She was silent for a moment. Then she continued:

"And sometimes even fine, honest men are tempted, are they not, to gamble with money which is not theirs?"

"Many have done so. The prisons are full of them. There is nothing so dangerous as the get-rich-quick fever. All the men who gamble in stocks have it. It becomes a mania, an obsession. Their judgment becomes warped; they lose all sense of right and wrong."

"There's something else I want to ask you. What do you think of Signor Keralio?"

He hesitated a moment before he answered. Then, with some warmth, he said:

"As I told you before, I think he's a crook, only we can't prove it. I've been looking up his record. It's a bad one. The fellow has behaved himself so far in New York, but out West he is known under various names as one of the slickest rogues that ever escaped hanging. At one time he was the chief of a band of international crooks and blackmailers that operated in London, Paris, Buenos Ayres, and the City of Mexico.
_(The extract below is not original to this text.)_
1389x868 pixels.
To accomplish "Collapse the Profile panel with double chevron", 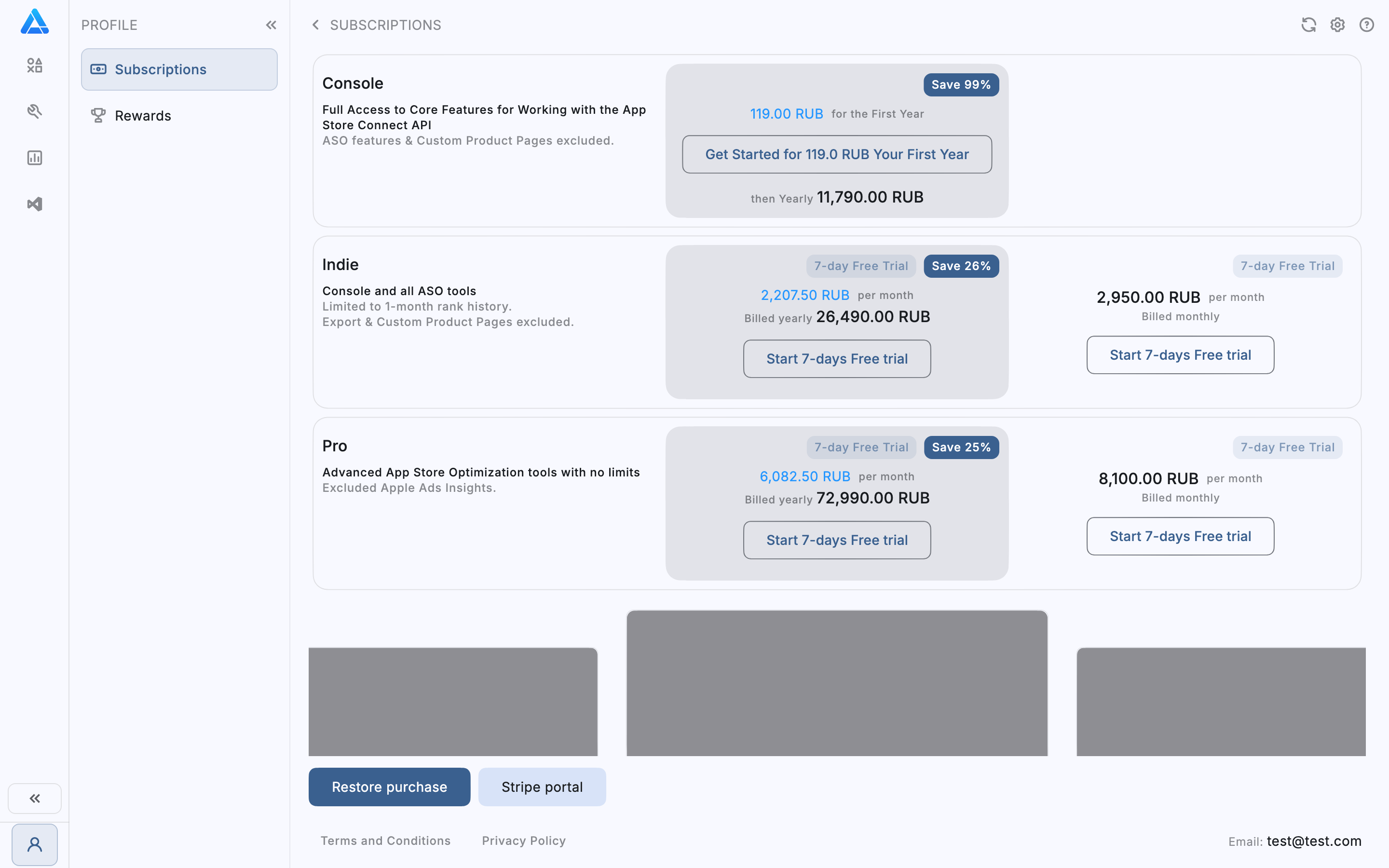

The scheme they usually worked was to get some prominent man so badly compromised that he would pay any amount to save himself from exposure, and they played so successfully on the fears of their victims that they were usually successful."

A worried look came into the young wife's face. Perhaps there was more in Signor Keralio's relations with her husband than she had suspected. Quickly she asked:

"Why do they permit a man of that character to be at large?"

The lawyer shrugged his shoulders.

"You can't proceed against a man unless there is some specific charge made. The police have nothing now against him. He may have reformed for all I know. But that was his record some years ago."